Takahashi is a leading scientist in the study of the domestic effects of El Niño in Peru. He often plays a high-stakes role in communicating the likelihood of floods and drought that often accompany the formation of El Niño in the Pacific Ocean.
His goal is to collaborate with researchers at the Knight Center to learn how to relay confusing definitions and concepts to a skeptical public.
“I could just say ‘this is the way it is…it’s going to be like this because we’re the experts and this is how we think it’s going to be,’ but that usually doesn’t work by itself,” Takahashi said.
Takahashi is a member of the Multisectoral Commission for the National Study of El Niño, a collaboration of government scientists. Each year the commission releases likelihoods of the storms typically caused by the formation of the El Niño.
In scientific terms, El Niño is defined as a periodic warming occurring in the Pacific Ocean, which is identified by a higher water surface temperature. The people of Peru associate El Niño with heavy rains and flooding along the coast – like those they saw in March, responsible for dozens of deaths and the displacement of thousands of residents.
The problem is that there is no shared definition, Takahashi said. While those rains were caused by a weather pattern the Peruvian media dubbed a “coastal El Niño,” conditions in the rest of the Pacific Ocean did not fit the bill.
“It is El Niño, but it’s not the same El Niño people are talking about elsewhere,” Takahashi said.

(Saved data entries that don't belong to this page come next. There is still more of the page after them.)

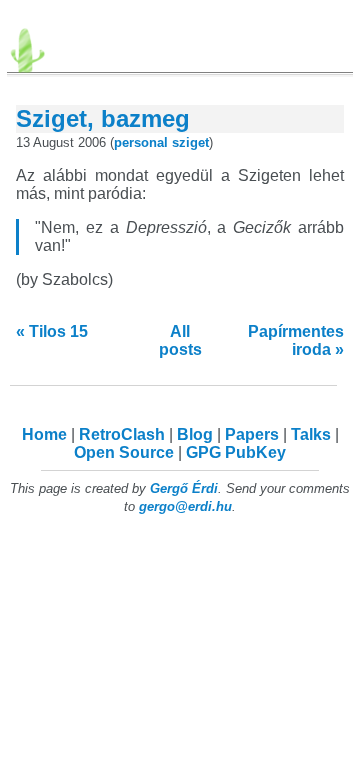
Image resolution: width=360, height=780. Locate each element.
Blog (195, 434)
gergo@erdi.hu (185, 506)
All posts (180, 340)
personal (141, 142)
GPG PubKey (236, 452)
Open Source (124, 452)
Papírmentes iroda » (296, 340)
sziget (190, 142)
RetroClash (122, 434)
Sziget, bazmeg (103, 118)
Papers (252, 434)
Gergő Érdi (184, 488)
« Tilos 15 (52, 331)
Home (44, 434)
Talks (311, 434)
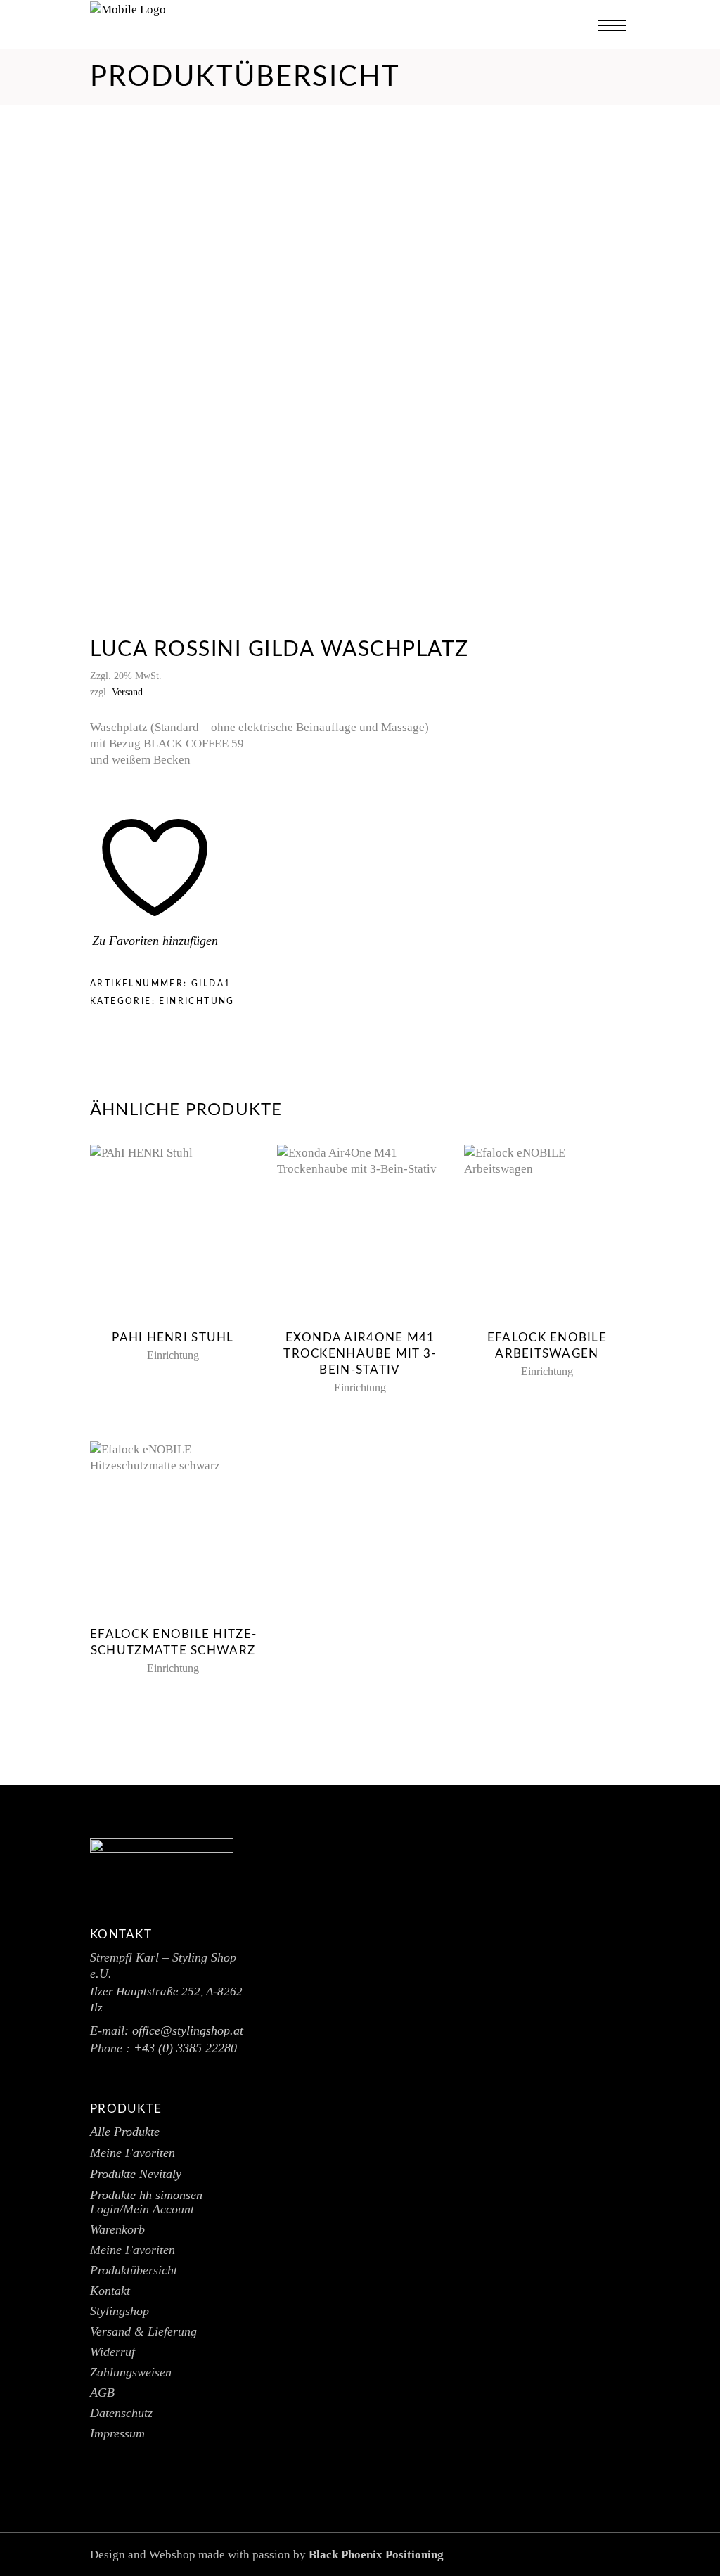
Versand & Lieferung (143, 2331)
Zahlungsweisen (131, 2372)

While the waters along the coast warmed enough to bring the rains that the Peruvians have learned to call “El Niño,” the central Pacific Ocean was slightly colder than usual, he said. Projections from other nations monitoring the ocean’s center called for a mild El Niño, while Peruvian scientists warned the public to prepare for just the opposite.
That’s in contrast to the weather patterns Peru experienced in 2015, when projections called for significant ocean warming, Takahashi said. Peruvians prepared for the rains. The ocean warmed, but Peru remained dry.
Warming temperatures along the coast bring the rains, Takahashi said, but those same warming ocean currents in the central Pacific bring dry weather. In this case, the central ocean was warmer than the coastal waters, offsetting the effects Peruvians normally expect from a strong El Niño.
So El Niño can sometimes bring the weather opposite of what’s expected from it.
“This makes it a nightmare to communicate,” Takahashi said.
Takahashi’s hope is that research like that taking place at the Knight Center can help scientists in Peru communicate complexities. That might go one step farther in establishing trustworthiness among the public.